One of the next steps forward in guestroom design could be the removal of dressers. As someone who never uses a dresser, that seems like a no-brainer.
For the past couple of years, we’ve read and heard about the disappearance and reappearance of the hotel guestroom desk. I was confused and disappointed to hear initially that hotel companies thought of them as unnecessary and were looking at ways to either shrink or remove them. It was a great relief to learn that reports of the demise of the guestroom desk were greatly exaggerated.
Along with using the desk as a work area on business trips, that’s often where I eat a meal when I grab some takeout and want to relax in my room.
I just read a story about another piece of guestroom furniture that might go away, and I can honestly say I do not feel it would be an inconvenience in the slightest.
Conde Nast Traveler asks (and answers) “Why are dressers vanishing from hotel rooms?” The main answer, which should not be surprising, is that hardly anyone actually uses them. Sonya Haffey, VP of V Starr Interiors, offered a good explanation.
“It's just that no one used them, and they finally realized that it didn't need to be like a bedroom,” she said. “If no one's utilizing it, then why spend the money on it? I was just at the NextGen conference in (Austin, Texas) and one of the speakers was saying that through various research, (they’ve learned) 80% of people that stay at hotels are alone. It's just one person. So, why would they need a dresser? Two-night stays for one person is the standard.”
In my entire life, I can only think of one time I have ever used a dresser in a hotel room. It was on a family vacation when I was a child, and I left my pair of binoculars in the dresser by accident (I repeat, I was a kid), so about half an hour back on the road, we had to turn around and go get them.
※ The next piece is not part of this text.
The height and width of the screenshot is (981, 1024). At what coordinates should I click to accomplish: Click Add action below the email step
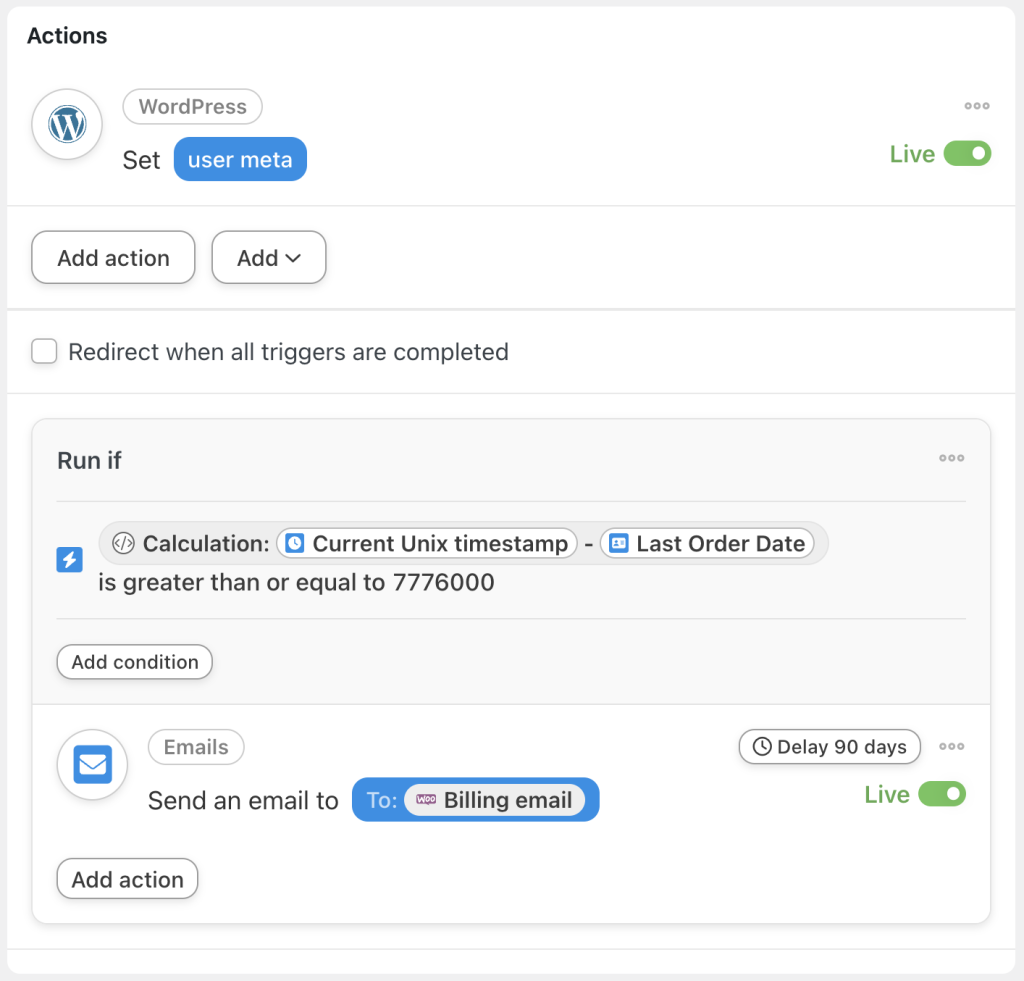pyautogui.click(x=127, y=878)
I don’t know of anyone who actually unpacks fully when they stay in a hotel. Sure, it makes sense to pull out any clothes that need to go on hangers to keep them from wrinkling any more than they already have, but I think most people keep their clothes in their luggage.
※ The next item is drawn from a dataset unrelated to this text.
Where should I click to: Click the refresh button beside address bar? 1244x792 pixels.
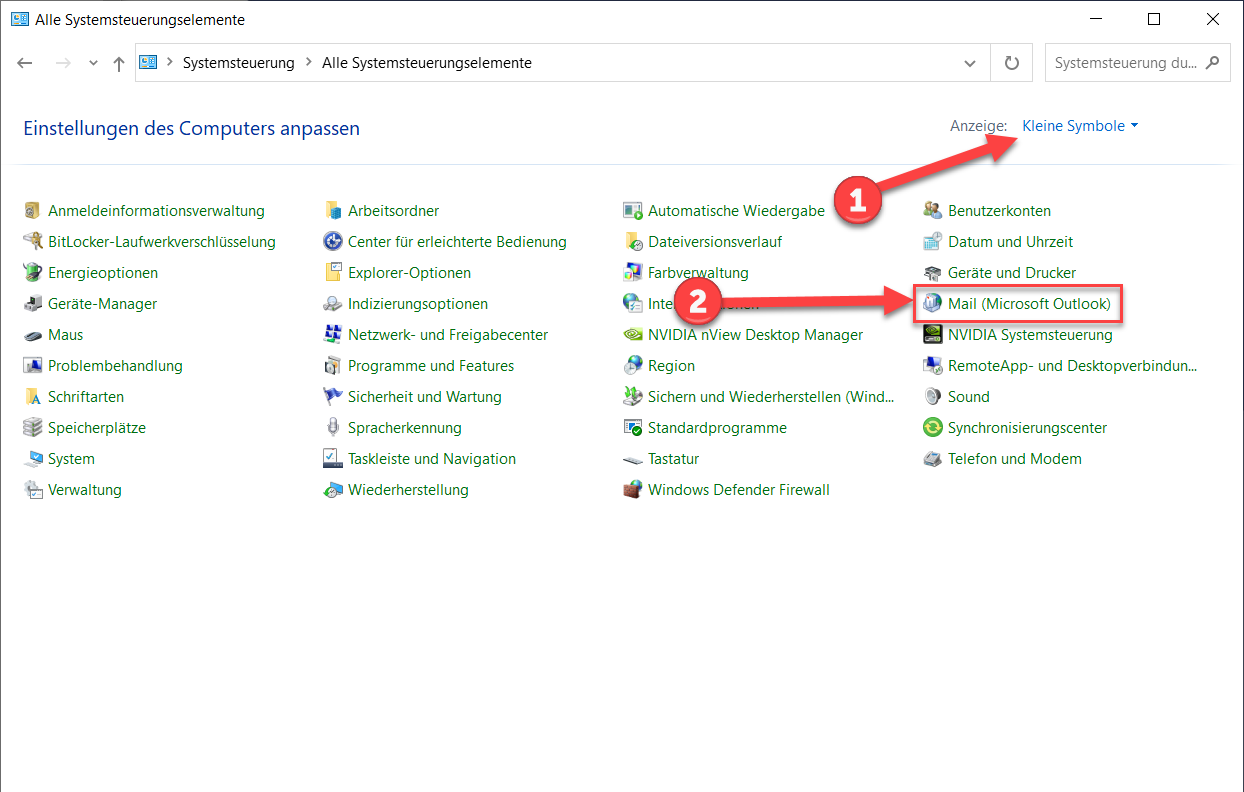coord(1011,63)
If what Haffey referenced about 80% of the people who stay in hotels are alone and on average only stay for two nights is true, that doesn’t exactly create a lot of demand for dressers.
Another potential reason that the article doesn’t mention is that people might feel their clothes are safer in their luggage. Not from thieves, but from bedbugs. There was a huge media scare about bed bugs years ago, and I think that has stuck with people. While most travelers aren’t going as far as tearing apart their beds and inspecting the guestroom with a magnifying glass, I think there’s a healthy number who feel better about keeping their clothes in their luggage on a luggage rack instead of inside furniture in the room.
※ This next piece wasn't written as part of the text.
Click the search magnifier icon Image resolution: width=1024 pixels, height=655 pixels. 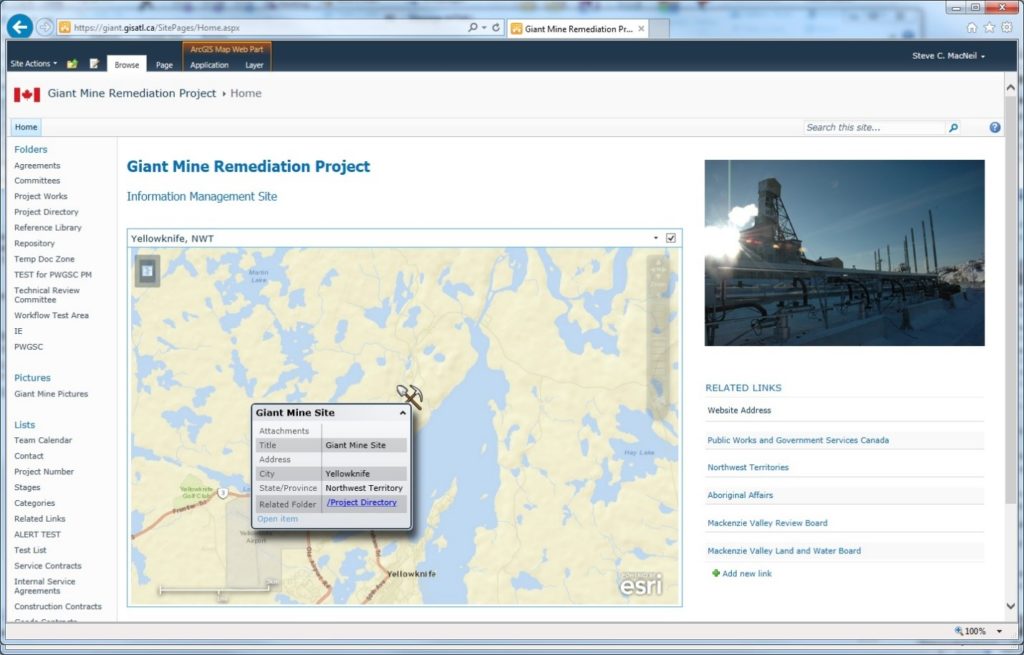point(953,127)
Also, if their clothes are already in their luggage, the dresser is one fewer place to check when packing up to check out of the hotel. That really helps you make sure you don’t forget anything in your room, such as a pair of binoculars.
The decision to remove dressers from guestrooms also makes business sense, the article points out. Hotel rooms are trending smaller, so why take up any of that smaller space with large furniture that many guests don’t use? That should also make it easier for housekeeping to clean the rooms, improving efficiency as a result.
So there you have it. People don’t use dressers, and getting rid of them can help improve operational efficiency. If you’re looking to remove something from guestrooms, take the dresser, not the desk. My clothes are hanging up, and I need a place to eat my sandwich.